--- Start Material provided ---

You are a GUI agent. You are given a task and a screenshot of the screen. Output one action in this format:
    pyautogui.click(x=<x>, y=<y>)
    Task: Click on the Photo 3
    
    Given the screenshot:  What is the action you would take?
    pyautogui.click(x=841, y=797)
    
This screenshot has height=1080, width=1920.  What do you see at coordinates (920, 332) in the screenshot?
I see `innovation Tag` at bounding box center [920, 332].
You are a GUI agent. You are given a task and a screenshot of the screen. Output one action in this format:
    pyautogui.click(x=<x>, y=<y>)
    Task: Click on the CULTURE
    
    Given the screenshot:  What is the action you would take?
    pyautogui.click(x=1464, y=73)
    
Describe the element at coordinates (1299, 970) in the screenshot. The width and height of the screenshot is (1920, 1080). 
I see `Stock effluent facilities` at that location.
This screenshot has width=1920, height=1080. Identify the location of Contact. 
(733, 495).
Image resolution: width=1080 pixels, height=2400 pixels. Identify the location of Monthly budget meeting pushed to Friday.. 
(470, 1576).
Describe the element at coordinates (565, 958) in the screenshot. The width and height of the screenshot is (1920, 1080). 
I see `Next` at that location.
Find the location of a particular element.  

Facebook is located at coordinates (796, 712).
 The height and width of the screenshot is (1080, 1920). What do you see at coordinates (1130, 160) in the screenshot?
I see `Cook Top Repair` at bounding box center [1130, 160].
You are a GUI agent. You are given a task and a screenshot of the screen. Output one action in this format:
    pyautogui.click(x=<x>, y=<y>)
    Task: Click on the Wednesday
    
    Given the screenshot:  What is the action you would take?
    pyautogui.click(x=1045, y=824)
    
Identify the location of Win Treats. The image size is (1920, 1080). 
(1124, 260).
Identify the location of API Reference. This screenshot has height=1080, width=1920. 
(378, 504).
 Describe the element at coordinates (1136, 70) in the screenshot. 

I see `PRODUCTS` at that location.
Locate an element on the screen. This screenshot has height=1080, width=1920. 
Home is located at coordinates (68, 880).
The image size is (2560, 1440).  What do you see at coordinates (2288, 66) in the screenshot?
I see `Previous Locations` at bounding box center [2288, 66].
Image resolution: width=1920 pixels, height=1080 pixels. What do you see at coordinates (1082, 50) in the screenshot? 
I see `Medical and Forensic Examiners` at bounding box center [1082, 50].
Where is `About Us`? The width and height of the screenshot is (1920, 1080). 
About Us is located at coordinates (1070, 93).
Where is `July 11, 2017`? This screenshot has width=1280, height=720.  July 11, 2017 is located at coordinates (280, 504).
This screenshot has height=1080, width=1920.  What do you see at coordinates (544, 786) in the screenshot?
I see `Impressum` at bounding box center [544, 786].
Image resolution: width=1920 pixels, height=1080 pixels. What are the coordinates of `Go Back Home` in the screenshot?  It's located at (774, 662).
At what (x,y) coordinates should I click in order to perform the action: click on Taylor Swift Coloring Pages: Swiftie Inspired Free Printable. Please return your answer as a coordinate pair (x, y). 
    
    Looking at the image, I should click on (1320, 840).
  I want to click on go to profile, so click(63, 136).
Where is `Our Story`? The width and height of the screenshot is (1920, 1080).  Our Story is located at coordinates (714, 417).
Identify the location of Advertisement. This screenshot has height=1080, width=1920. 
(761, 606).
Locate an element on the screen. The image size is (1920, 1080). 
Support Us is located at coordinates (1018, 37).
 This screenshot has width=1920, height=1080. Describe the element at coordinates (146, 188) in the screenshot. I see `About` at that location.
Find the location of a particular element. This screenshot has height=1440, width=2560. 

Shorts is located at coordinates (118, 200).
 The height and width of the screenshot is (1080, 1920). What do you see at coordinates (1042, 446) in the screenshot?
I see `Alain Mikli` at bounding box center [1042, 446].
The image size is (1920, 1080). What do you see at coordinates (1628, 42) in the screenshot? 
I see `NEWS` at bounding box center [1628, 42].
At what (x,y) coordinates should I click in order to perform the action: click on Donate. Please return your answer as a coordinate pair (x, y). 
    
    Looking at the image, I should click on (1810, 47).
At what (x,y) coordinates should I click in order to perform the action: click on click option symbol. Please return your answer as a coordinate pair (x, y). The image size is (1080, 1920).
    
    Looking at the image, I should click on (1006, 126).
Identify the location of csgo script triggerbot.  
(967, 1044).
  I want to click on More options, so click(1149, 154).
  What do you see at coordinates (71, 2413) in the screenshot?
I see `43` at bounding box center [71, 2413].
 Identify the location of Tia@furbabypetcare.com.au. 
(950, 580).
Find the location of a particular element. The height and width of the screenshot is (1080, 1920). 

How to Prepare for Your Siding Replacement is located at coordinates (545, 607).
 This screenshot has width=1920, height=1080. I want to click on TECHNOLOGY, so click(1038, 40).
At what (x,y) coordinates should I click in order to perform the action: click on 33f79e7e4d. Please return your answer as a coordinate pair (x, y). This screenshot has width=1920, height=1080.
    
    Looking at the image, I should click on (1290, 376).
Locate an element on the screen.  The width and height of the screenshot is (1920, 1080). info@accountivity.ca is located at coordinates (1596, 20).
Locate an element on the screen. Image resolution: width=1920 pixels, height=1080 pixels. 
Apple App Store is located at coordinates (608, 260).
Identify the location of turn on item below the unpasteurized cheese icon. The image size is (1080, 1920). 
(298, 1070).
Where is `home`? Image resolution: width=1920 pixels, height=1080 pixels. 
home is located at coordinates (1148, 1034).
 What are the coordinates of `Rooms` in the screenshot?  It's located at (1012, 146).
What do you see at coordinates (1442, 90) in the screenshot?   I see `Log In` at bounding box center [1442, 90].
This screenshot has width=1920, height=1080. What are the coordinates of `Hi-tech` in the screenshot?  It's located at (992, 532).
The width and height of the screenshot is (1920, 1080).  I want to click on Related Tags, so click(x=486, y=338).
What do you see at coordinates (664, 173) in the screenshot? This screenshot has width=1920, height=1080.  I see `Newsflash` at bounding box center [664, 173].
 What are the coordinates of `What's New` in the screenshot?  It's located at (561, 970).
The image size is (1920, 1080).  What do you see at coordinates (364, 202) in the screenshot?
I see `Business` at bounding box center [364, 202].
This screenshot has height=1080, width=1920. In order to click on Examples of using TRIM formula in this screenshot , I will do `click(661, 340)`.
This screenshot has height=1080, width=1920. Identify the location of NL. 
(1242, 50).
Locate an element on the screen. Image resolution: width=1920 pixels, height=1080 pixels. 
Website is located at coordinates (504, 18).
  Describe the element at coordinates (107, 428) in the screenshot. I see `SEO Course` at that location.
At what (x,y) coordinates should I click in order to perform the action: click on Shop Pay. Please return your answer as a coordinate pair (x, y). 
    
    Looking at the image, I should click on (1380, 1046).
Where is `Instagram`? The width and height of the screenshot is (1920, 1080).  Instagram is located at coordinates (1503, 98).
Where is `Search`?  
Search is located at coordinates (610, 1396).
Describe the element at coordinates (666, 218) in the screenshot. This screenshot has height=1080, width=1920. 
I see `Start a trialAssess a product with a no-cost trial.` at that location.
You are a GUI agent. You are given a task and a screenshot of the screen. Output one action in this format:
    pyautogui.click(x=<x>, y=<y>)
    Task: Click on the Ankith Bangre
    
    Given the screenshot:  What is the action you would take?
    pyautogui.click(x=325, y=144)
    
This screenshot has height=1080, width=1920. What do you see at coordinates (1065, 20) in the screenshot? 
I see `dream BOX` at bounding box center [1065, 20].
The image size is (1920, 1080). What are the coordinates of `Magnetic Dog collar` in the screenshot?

--- End Material provided ---

*Set exercise*
Convert the lines of the material starting at the line containing "Describe the element at coordinates (1136, 70)" and ending at the line containing "Home is located at coordinates (68, 880)." into a JSON list of strings, one string per line, leaving out blank lines.

*Output of the exercise*
[
  " Describe the element at coordinates (1136, 70) in the screenshot. ",
  "I see `PRODUCTS` at that location.",
  "Locate an element on the screen. This screenshot has height=1080, width=1920. ",
  "Home is located at coordinates (68, 880)."
]